Le second élément fondamental est la mise à jour du côté totalitaire de l'idéologie euro-atlantiste. Rappelons que cette idéologie s'est construite, au départ, sur une réaction aux horreurs commises lors de la Seconde Guerre Mondiale, par la mise en avant des valeurs humanistes pour protéger l'homme et par le renforcement des mécanismes étatiques démocratiques (élections, référendum) pour protéger les sociétés. Finalement, nous en sommes arrivés au droit de l'hommisme contre l'humanisme et aux révolutions de couleurs contre la souveraine populaire. Cette régression est due à l'impossibilité de toute alternative théorique. Qui peut-être contre les droits de l'homme? Qui peut être contre la démocratie? Personne. Or, les mécanismes en jeu aujourd'hui n'ont plus grand chose à voir ni avec la démocratie, ni avec l'humanisme. Mais le système rejette toute résistance, comme un élément destructeur, non acceptable. Cette rigidité empêche toute possibilité même de discussion et réduit d'autant la liberté réelle des gens. Cette distinction liberté réelle, liberté formelle peut être réutilisée contre l'Occident, comme peuvent l'être les études concernant les manipulations de la société. Pour autant, la sociologie bien pensante aujourd'hui ne retourne pas ses armes "analytiques" contre ses maîtres. La radicalité des discours de cette minorité dirigeante "progessiste" en est arrivé à la justification d'un coup d'Etat en Ukraine, à la justification de méthodes de gouvernance liberticides, à la reprise de méthodes fascistes et à l'utilisation de l'armée contre son propre peuple. L'Ukraine est devenue le cimetière de l'UE. Espèrons qu'il ne soit pas celui de l'Europe. Comme l'écrit très justement I. Strelkov, ces valeurs européennes, telles que présentées dans le modèle euro-atlantique de civilisation, n'ont rien à voir avec la nation russe, ni avec les nations européennes. Cet euro-atlantisme est une doctrine géopolitique de domination globalisante américaine, dirigée contre les peuples et les Etats qui défendent leur culture, leur religion, leurs traditions et leur souveraineté.

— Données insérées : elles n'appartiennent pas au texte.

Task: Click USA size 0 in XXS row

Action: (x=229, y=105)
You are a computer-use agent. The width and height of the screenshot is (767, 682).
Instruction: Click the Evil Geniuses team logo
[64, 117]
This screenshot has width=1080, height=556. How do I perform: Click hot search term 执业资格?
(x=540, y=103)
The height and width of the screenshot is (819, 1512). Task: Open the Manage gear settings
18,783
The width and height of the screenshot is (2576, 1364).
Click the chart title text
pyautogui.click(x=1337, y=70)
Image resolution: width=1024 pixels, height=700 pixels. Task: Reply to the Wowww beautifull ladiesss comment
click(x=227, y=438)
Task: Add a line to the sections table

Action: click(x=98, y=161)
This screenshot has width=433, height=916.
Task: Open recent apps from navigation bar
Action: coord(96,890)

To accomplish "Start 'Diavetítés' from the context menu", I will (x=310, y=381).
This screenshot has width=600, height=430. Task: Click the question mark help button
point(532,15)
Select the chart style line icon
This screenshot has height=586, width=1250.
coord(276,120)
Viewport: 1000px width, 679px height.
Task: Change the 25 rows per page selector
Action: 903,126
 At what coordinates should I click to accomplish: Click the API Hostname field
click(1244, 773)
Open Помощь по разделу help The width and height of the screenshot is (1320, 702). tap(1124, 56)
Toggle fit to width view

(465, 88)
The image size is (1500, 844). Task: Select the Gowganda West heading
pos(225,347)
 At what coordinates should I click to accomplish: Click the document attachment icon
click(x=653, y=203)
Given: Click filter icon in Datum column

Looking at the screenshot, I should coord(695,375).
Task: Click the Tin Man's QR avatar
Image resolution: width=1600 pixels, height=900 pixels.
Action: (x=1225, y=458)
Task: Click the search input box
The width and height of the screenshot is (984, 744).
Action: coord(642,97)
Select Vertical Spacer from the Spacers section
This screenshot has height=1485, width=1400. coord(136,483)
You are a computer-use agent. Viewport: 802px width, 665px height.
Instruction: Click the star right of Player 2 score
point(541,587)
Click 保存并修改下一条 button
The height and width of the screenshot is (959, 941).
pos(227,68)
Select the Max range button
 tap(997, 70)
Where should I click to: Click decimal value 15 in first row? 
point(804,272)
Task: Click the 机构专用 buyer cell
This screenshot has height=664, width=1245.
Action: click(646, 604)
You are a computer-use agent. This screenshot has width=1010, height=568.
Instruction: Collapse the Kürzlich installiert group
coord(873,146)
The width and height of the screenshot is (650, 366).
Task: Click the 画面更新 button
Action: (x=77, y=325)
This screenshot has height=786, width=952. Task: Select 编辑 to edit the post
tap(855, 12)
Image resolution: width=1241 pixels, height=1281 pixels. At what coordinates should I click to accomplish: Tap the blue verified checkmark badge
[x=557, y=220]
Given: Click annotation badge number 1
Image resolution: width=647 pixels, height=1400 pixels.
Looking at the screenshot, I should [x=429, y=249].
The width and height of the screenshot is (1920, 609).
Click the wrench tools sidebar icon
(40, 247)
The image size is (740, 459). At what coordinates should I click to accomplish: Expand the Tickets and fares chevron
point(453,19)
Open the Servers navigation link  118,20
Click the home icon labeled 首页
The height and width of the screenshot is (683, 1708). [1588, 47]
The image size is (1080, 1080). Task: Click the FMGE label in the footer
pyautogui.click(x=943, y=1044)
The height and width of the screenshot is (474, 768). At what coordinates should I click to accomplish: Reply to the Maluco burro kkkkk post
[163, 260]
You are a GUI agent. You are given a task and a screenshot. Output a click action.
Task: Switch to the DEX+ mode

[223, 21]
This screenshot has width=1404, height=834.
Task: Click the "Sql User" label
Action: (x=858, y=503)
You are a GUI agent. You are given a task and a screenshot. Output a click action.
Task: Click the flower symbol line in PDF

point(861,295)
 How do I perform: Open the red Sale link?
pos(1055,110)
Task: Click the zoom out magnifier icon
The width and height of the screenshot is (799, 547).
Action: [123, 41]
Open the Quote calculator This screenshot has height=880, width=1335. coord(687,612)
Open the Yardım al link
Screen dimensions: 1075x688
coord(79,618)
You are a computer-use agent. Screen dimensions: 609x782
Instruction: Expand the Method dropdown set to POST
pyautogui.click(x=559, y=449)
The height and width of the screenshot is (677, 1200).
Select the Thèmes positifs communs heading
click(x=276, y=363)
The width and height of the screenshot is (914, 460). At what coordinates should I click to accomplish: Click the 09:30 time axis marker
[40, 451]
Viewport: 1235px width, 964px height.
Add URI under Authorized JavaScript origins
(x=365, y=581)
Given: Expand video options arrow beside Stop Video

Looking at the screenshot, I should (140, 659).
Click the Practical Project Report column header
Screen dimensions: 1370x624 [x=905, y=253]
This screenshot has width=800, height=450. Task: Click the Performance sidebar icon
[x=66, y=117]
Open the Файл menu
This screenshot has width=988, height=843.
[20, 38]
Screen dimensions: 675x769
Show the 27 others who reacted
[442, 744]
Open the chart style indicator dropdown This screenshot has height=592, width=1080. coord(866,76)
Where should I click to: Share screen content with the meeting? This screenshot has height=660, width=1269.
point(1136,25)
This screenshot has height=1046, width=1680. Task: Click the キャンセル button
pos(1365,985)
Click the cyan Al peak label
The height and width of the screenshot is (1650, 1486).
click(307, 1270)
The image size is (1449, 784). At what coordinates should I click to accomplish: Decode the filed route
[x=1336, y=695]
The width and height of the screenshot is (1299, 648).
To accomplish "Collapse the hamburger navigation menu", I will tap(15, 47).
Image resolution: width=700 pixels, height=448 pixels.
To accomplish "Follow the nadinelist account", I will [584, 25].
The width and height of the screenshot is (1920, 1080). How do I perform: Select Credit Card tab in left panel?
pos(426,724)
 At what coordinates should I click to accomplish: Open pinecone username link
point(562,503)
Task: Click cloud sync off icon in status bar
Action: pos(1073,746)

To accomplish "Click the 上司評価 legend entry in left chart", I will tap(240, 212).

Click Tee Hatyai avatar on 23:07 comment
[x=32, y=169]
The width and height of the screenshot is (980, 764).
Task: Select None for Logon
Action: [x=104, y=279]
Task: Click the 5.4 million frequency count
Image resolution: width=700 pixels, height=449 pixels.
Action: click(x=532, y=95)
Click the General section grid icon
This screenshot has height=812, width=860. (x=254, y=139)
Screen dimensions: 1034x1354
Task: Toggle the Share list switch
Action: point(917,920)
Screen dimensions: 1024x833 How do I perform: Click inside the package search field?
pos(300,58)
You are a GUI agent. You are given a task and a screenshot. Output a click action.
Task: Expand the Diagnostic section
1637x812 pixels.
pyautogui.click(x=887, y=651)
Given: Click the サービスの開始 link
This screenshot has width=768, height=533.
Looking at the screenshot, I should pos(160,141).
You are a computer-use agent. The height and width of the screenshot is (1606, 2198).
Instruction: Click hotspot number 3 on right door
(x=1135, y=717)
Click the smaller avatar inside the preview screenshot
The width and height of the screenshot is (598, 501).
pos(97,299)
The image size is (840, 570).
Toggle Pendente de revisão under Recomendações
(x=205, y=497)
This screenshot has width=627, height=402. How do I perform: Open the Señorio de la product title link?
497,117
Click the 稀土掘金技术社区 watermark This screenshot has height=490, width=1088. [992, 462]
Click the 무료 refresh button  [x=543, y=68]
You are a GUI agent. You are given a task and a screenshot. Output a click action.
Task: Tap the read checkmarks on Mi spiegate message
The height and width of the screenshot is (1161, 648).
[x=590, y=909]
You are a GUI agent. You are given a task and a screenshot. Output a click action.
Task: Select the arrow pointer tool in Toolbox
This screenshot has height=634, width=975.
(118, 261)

Face à cela, il est important d'opposer un autre modèle. Un modèle qui, lui, sera fondé sur la justice sociale et le respect de la différence. Face au faux libéralisme destructeur, il est important d'opposer la véritable liberté. Il est important de mettre en place ce modèle par des mécanismes concrets, comme la politique fiscale, comme la lutte contre la fraude. Par le retour au sein de l'Etat de la propriété des éléments stratégiques nationaux. Mais il est évident que la justice sociale doit s'accompagner du respect de la règle de droit, c'est-à-dire d'un Etat de droit fort. Il s'agit ainsi de retrouver l'équilibre entre la libéralisme et la justice sociale.

C'est justement cette idéologie alternative qui permettra d'éviter la guerre, pour Strelkov. Car la 3e Guerre Mondiale, selon lui, est exclue, tant que la Russie est assez puissante pour faire contrepoids et tant qu'à l'intérieur du pays, au pouvoir, se trouvent des personnes qui ne sont pas prêtes à tout vendre pour quelques promesses de l'élite financière supra-nationale.

En conclusion, pour la Russie, "la question n'est pas d'être avec les autres ou non, la question est d'être soi-même". C'est la différence fondamentale de la position défendue par Strelkov, par rapport à la position de Khodorkovsky.

Et ce choix, et les enjeux du choix réalisé, ne concernent pas que la Russie, mais également chacun des pays européen.